*What you have to do:* Could you write the next part of the article below about Hudbay's proposed Rosemont copper mine, picking up after its last sentence?

Toronto-based Hudbay Minerals Inc. has identified an additional 591 million tons of copper-bearing rock in deposits adjacent to its proposed mile-wide, half-mile deep Rosemont open pit copper mine that it says could be economically mined in the future.
The additional resources were disclosed in a March 31 feasibility study required by Canadian regulators and used to obtain financing for the project. The disclosure of additional resources equal to what the company already plans to extract from the pit mine raises questions about the scope and lifespan of the project and resulting adverse impacts.
The currently proposed Rosemont pit is located within a larger area the technical report defines as the “resource pit shell.” The resource pit shell extends over the Santa Rita’s ridgeline and down the western slope. The additional 591 million tons of mineralized rock lies outside the Rosemont pit but within the resource pit shell.
The Rosemont mine would be constructed on the northeastern flank of the Santa Rita Mountains on the Coronado National Forest southeast of Tucson. The mining would generate 1.25 billion tons of waste rock and mine tailings. Hudbay intends to dump the waste into 700-foot high “earthforms” spread across 3,000 acres of national forest.
The feasibility study also raises the estimated cost of constructing the mine complex to $1.9 billion, up 21 percent from the company’s $1.5 billion projection made in Feb. 2015. Augusta Resource, the previous owner of the Rosemont site, estimated the mine would cost $1.2 billion in 2012 and $890 million in 2009.
Hudbay’s current plans call for mining 592 million tons of ore from the open pit that would contain 5.3 billion pounds of copper, 142 million pounds of molybdenum and 79 million ounces of silver. The company states it plans to process 90,000 tons of ore per day and produce an average of 279 million pounds of copper per year over the estimated 19-year life of the pit.
The possibility that Hudbay could mine up to an additional 591 million tons of copper-bearing rock after mining in the pit is completed raises questions of where the waste rock and tailings would be deposited. Expanding the footprint of the mine would also have significant impacts on water resources and the landscape that hosts a dozen threatened and endangered species and the economic impacts that will follow (e.g., water resources, ecotourism).

*Record excerpts:*
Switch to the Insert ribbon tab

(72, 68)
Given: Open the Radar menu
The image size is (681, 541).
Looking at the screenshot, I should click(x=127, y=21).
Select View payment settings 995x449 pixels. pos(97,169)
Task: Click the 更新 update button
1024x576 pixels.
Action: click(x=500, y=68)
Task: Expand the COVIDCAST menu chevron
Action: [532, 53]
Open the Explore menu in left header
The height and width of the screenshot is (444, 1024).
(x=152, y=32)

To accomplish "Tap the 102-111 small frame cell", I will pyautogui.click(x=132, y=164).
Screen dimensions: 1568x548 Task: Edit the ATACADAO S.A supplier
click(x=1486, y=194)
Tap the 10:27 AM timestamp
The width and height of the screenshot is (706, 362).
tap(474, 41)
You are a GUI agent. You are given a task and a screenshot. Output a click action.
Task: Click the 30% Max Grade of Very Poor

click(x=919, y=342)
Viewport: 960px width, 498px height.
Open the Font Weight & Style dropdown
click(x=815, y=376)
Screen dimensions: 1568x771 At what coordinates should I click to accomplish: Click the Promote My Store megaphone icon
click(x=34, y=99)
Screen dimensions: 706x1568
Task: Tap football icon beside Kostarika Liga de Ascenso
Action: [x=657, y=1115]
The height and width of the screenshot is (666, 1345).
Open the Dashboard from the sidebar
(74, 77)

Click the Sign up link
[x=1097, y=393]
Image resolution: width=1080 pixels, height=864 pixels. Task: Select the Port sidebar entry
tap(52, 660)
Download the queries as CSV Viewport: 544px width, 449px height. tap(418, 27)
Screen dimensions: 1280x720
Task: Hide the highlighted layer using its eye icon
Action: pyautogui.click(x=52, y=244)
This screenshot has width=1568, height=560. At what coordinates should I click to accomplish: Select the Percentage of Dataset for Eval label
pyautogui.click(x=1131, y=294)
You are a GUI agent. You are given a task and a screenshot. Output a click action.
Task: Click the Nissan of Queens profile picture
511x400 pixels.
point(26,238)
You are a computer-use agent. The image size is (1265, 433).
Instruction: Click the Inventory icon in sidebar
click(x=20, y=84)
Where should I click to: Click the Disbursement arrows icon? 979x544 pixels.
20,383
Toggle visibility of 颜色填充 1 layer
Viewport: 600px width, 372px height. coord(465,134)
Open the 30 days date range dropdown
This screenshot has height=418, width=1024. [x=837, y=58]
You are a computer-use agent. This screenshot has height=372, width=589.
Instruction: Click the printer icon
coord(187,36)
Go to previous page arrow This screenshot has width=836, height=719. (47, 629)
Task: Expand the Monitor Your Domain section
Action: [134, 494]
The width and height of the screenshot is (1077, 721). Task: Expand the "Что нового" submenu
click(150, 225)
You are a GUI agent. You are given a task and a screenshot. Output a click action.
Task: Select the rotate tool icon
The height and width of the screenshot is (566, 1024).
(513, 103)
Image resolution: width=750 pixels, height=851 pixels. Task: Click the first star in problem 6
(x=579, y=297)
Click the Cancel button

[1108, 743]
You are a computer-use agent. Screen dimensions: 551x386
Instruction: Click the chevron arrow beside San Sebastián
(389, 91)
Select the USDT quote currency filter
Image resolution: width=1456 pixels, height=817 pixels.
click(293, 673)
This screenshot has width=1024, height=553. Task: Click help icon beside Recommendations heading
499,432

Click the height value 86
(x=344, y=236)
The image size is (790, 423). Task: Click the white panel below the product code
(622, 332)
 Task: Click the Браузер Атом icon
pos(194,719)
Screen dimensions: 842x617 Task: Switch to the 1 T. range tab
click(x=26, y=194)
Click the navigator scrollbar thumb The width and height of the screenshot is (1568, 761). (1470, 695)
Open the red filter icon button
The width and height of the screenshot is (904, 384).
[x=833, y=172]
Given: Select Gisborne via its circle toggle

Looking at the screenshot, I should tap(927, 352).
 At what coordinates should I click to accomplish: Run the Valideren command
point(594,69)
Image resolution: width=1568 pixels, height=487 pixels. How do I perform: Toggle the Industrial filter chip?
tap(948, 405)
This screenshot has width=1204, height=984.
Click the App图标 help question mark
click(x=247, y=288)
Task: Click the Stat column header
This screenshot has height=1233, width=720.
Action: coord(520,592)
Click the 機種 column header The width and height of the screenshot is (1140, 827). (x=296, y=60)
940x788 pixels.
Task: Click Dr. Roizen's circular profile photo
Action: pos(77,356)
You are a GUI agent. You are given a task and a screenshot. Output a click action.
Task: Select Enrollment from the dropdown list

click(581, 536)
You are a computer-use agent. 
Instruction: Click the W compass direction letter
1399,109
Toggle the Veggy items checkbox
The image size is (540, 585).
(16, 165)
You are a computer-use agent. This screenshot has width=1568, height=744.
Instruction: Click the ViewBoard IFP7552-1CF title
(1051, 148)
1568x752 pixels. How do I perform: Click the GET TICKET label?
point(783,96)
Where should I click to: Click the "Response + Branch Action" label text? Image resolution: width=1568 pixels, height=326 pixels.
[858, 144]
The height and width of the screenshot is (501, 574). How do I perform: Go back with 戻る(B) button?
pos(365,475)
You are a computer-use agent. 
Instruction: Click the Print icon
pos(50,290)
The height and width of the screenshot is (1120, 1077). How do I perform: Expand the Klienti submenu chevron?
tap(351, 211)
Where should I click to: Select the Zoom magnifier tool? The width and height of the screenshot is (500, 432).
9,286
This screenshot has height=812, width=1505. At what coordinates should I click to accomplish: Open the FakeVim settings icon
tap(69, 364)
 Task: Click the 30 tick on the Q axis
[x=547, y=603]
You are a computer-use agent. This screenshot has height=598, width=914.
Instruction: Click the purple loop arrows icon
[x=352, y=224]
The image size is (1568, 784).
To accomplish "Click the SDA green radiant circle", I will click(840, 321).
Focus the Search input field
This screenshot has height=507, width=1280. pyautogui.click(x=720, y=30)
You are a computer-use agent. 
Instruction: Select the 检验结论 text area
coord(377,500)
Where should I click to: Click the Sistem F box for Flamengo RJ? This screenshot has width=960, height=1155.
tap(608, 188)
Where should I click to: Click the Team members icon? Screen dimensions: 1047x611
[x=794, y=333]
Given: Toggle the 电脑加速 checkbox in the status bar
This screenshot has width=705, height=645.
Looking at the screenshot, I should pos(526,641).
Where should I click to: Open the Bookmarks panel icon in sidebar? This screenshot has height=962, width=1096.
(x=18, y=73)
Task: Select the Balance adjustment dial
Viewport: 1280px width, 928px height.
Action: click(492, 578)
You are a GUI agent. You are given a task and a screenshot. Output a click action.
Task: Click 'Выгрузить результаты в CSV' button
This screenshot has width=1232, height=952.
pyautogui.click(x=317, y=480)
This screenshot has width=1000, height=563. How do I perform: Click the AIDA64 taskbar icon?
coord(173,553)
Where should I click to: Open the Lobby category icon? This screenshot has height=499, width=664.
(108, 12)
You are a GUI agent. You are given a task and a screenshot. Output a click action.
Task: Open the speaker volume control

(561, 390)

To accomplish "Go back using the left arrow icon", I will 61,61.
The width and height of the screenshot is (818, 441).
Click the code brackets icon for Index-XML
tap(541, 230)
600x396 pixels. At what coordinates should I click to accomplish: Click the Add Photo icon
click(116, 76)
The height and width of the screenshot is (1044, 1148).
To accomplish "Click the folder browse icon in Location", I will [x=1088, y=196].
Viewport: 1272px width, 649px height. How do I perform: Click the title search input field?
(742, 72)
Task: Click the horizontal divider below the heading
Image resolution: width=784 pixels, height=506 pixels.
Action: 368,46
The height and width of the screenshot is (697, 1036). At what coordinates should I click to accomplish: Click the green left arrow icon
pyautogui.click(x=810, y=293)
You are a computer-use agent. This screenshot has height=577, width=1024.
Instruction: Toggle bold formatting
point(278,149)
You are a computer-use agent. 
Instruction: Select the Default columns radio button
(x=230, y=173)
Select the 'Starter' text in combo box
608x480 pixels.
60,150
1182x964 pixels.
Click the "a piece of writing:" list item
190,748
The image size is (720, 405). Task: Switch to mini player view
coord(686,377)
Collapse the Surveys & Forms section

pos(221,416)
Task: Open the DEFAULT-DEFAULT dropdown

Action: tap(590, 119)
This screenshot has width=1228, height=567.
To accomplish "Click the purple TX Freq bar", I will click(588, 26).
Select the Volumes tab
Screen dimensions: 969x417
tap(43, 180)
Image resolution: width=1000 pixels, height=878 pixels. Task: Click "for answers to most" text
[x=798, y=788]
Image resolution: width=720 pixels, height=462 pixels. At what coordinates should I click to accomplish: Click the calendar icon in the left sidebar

*Your response:*
Complex environmental studies including the Environmental Impact Statement and the numerous state and federal permits have been based on Hudbay’s plans to develop the open pit mine. The permits and environmental studies do not include the potential impacts of additional mining outside of the Rosemont pit.
The technical report states the copper-bearing rock has the “potential for economic extraction after the current mineral reserves estimate (the ore located within the pit) has been mined and processed.”
The report does not identify the exact location of the additional resources outside the proposed pit, nor does it provide a plan of how the copper-bearing rock would be mined.
The feasibility study states the economic value of mineral resource estimates can be impacted by a number of factors including:
- Long-term commodity price assumptions
- Operating cost assumptions
- Metal recovery assumptions
- Changes to the tonnage and grade estimates may vary as a result of more drilling, new assay, and tonnage factor information.
The current mining plan is projected to initially employ 337 workers in the pre-production period increasing to a maximum of 459 employees in year seven.
Hudbay states it expects to use 6,000 acre-feet of water per year (an acre-foot equals 325,581 gallons) pumped from wells adjacent to the Santa Cruz River. The water would be sent through a pipeline to the mine site where processing facilities will use water at a rate of 3,500 gallons to 5,000 gallons per minute.
Based on an average copper price of $3/pound, Hudbay states the Rosemont mine will generate $13.4 billion in revenue over the life of the mine. After all expenses, including $718 million in taxes, the company expects to generate $2.903 billion in “after-tax free cash flow.”
Hudbay still needs a Clean Water Act permit issued by the U.S. Army Corps of Engineers and final approval from the Coronado National Forest before construction could begin. The Army Corps’ district office recommended denial of the Section 404 CWA permit last July. A final decision is expected later this year.